Condições insalubres

Em varredura no momento da abordagem, os agentes apreenderam no imóvel vários frascos de medicamentos tarja preta sem receita e verificaram que não havia prontuário médico e nenhum médico ou enfermeiro responsável pelo acompanhamento dos internos. O delegado ressaltou as condições sub-humanas encontradas no local. 

"Os internos apresentavam uma certa confusão mental, fraqueza física. Havia apenas quatro quartos para comportar os 45 internos, e praticamente todos os cômodos da clínica estavam em condições insalubres", detalhou. Alguns pacientes estavam dormindo em beliches colocados em uma varanda da casa, e nos banheiros e alguns cômodos foram encontradas fezes e urina no chão e nos colchões. 
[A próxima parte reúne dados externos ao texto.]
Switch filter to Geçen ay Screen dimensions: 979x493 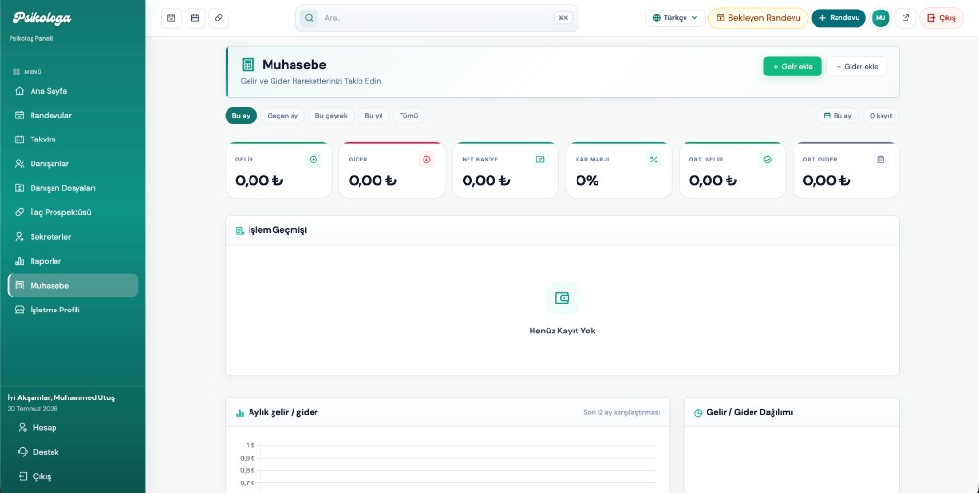tap(283, 116)
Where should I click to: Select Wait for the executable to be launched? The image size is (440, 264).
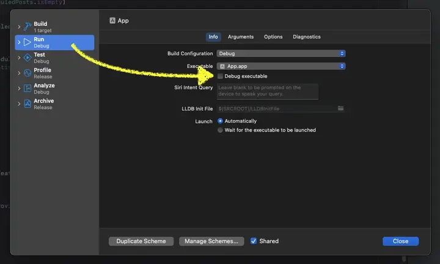tap(221, 130)
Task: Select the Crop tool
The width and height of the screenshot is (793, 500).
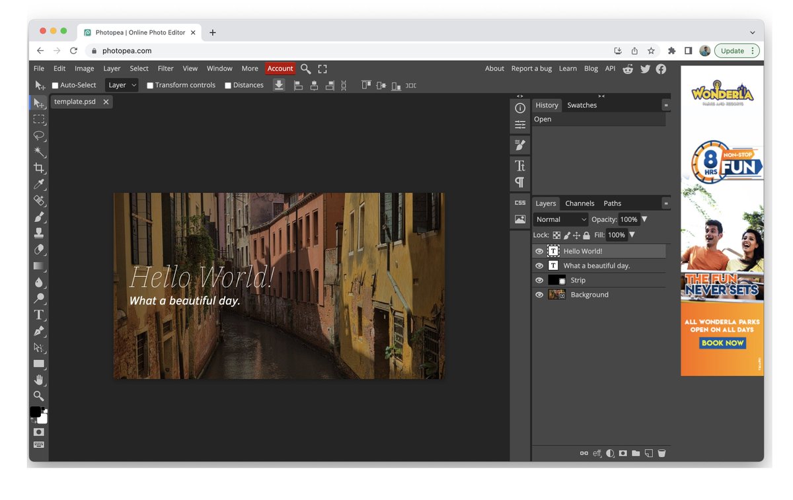Action: (x=39, y=168)
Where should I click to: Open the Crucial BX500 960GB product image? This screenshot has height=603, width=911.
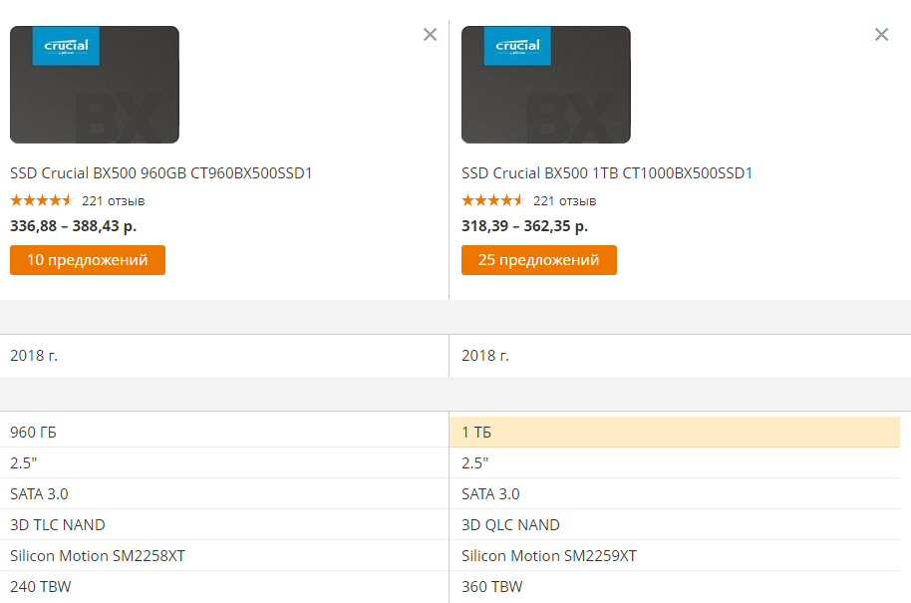coord(95,85)
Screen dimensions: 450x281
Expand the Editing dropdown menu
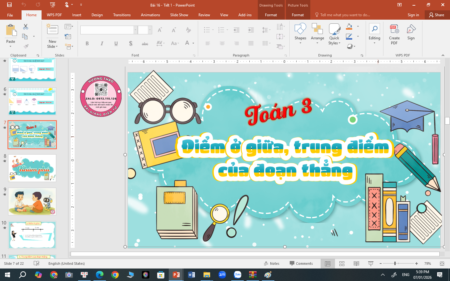coord(374,43)
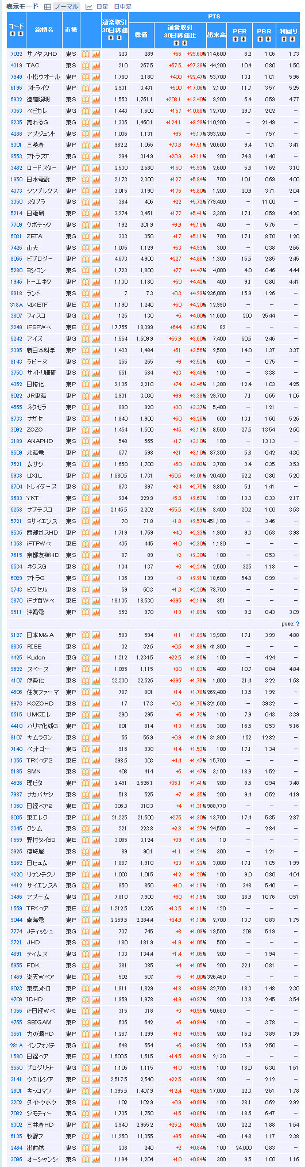Open stock code 9022 link
305x1167 pixels.
(16, 395)
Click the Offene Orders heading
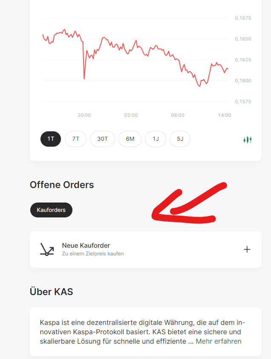 [x=62, y=185]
Os 45 internos da instituição eram alojados em quartos,ocupados por cerca de sete pessoas cada. Após o fechametno da clínica, eles foram transferidos para outras casas terapêuticas.

De acordo com a investigação, um médico ia à clínica uma vez por mês, e um enfermeiro supostamente atuava no local somente pela manhã. Os dois profissionais de saúde não estavam no local no momento da operação nem tiveram a identidade relevada até a publicação desta reportagem.
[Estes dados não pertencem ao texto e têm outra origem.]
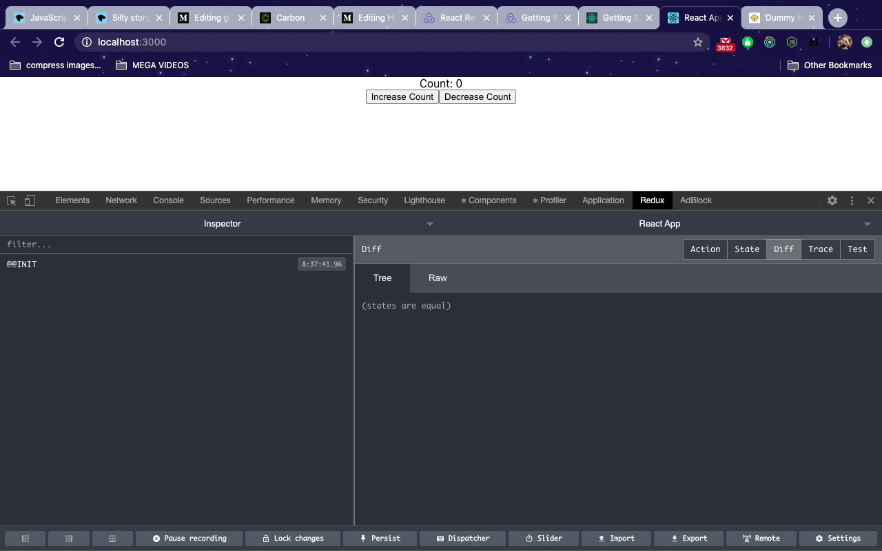
Task: Toggle Pause recording
Action: pos(189,539)
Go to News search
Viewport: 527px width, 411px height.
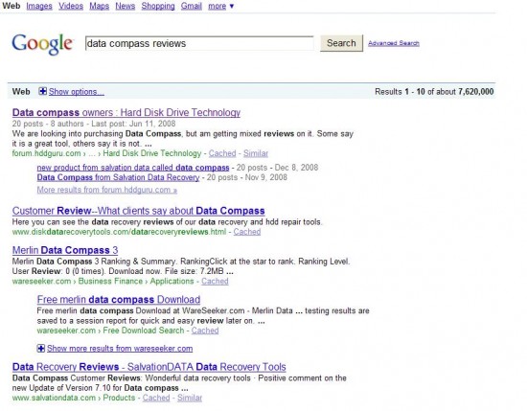(125, 6)
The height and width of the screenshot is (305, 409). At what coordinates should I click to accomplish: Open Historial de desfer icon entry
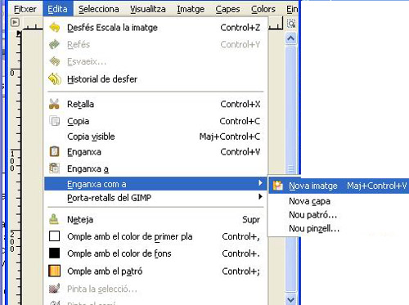pos(55,79)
"Danoninho" para internação involuntária

No local, havia pacientes de 17 a 71 anos de idade. Segundo as investigações, todos os internos foram para a clínica de forma involuntária, geralmente usuários de droga ou álcool, e a própria família contatava a clínica, para que os buscassem. Quando chegavam à casa da família, era dado ao futuro interno um coquetel de medicamentos, que os colaboradores da casa terapêutica chamavam de "Danoninho", com o objetivo de dopá-los para que eles conseguissem levá-lo para a clínica. 

"As famílias desses internos são pessoas de baixa renda que foram enganadas, ludibriadas pelos responsáveis com promessas de um lugar acolhedor. Geralmente a mensalidade para um interno variava de R$ 1.200 a R$ 2.000, valor esse que chamou também nossa atenção, pois é um valor muito abaixo", disse o delegado. As clínicas de recuperação que agem conforme a lei e respeitam as normas geralmente cobram valores que podem chegar a R$ 8.000.
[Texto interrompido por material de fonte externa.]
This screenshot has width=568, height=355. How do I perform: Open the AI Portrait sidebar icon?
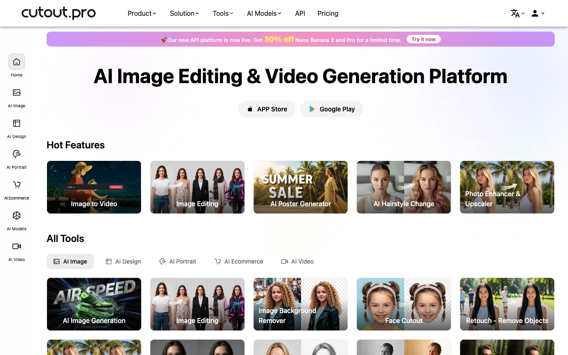pyautogui.click(x=17, y=154)
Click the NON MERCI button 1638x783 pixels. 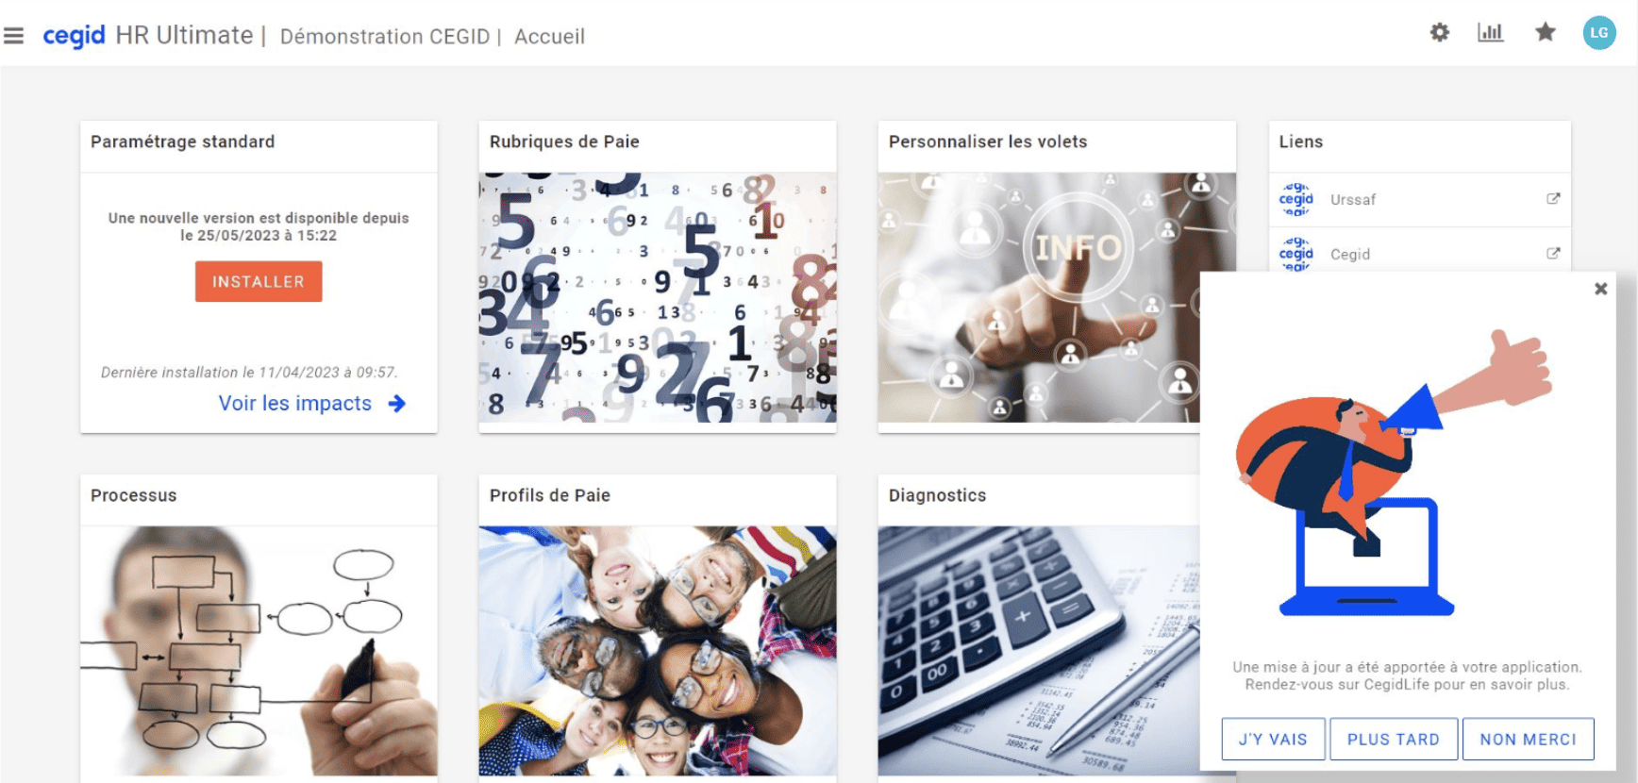click(1528, 740)
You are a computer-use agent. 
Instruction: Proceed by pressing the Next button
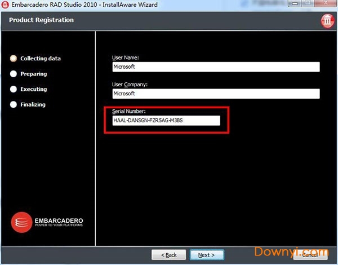point(207,255)
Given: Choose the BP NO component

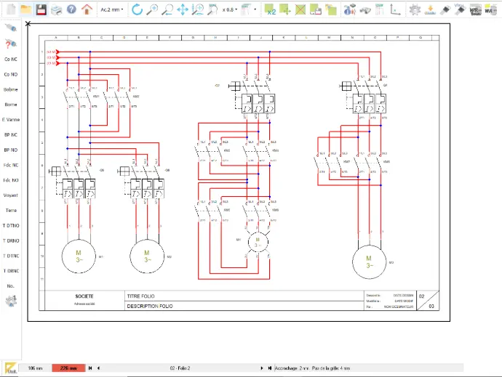Looking at the screenshot, I should click(x=11, y=150).
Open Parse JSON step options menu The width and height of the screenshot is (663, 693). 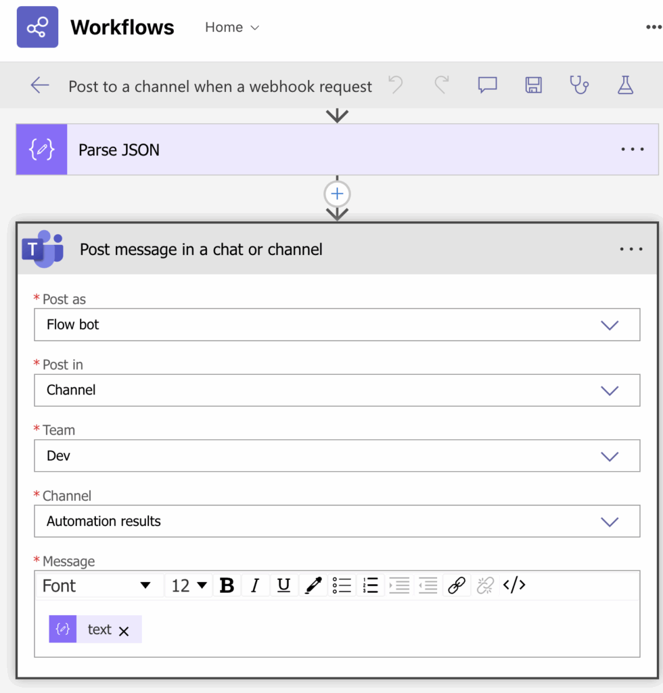click(632, 150)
Internos faziam segurança e vigilância

Ainda segundo as investigações, como não havia ninguém para fazer a segurança do local, os próprios internos eram designados para cumprir a função. "Era um método cruel que eles utilizavam de um fiscalizar o outro. Caso algum deles tentasse fugir, era amarrado e deixado no sol o dia inteiro", afirmou o delegado Diego Nolasco.

Os telefonemas para a família eram monitorados pelos colegas dos internos, que fiscalizavam o teor da conversa, em uma ação que recebia o nome de Grupo de Apoio ao Interno (GAP). Era permitida somente uma ligação por semana, com duração máxima de dez minutos. 

"É somente dinheiro"

A delegada Gislaine Reis, chefe do departamento de Polícia Civil de Contagem, disse que essa será uma operação constante em cidades da Região Metropolitana de BH. Ela disse que alguns municípios não têm legislação específica para o funcionamento desse tipo de clínica, o que facilita a atuação de grupos que só querem ganhar dinheiro em cima da fragilidade alheia: "Não há ali nenhuma vontade de recuperar e ajudar essas pessoas que estão internadas, é somente dinheiro". 

Ainda segundo Gislaine, Polícia Civil, MPMG e vigilâncias sanitárias municipais vão fiscalizar os alvarás que estão vencendo e vistoriar clínicas, que serão fechadas em caso de irregularidades. 

Crimes 

Os três presos serão autuados por falsidade ideológica, posse ilegal de arma de fogo, cárcere privado e maus-tratos, entre outros crimes. Segundo o delegado, se houver condenação, a pena para cada um pode chegar a 27 anos de prisão.